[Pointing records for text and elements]
════════

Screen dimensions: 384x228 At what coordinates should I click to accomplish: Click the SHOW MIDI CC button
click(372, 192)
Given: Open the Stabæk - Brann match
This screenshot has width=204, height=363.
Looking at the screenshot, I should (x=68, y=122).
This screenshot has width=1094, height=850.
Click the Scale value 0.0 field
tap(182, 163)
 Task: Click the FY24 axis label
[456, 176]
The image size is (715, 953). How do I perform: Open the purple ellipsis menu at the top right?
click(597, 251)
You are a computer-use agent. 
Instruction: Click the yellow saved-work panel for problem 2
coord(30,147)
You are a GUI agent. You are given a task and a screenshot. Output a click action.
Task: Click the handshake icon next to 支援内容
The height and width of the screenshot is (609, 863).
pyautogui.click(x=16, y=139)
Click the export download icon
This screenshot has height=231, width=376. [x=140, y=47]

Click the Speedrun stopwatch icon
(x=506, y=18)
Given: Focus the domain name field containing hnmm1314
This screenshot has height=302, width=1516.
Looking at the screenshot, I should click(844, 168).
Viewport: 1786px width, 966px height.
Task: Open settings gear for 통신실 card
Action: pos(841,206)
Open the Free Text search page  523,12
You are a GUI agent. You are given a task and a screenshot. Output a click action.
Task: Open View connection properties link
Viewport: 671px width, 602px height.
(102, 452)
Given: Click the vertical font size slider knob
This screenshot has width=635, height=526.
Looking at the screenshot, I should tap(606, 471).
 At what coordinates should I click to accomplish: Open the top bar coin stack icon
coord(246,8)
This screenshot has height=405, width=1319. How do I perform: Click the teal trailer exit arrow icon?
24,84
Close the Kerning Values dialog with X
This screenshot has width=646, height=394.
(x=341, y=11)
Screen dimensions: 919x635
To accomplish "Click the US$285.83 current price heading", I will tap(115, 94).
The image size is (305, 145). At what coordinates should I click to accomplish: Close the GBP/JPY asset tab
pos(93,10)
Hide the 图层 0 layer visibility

════════

→ THE TASK:
Copy out the items verbatim, from the line containing "Given: Focus the" through the line containing "Open the Free", including both of those lines.

→ FINAL RESULT:
Given: Focus the domain name field containing hnmm1314
This screenshot has height=302, width=1516.
Looking at the screenshot, I should click(844, 168).
Viewport: 1786px width, 966px height.
Task: Open settings gear for 통신실 card
Action: pos(841,206)
Open the Free Text search page  523,12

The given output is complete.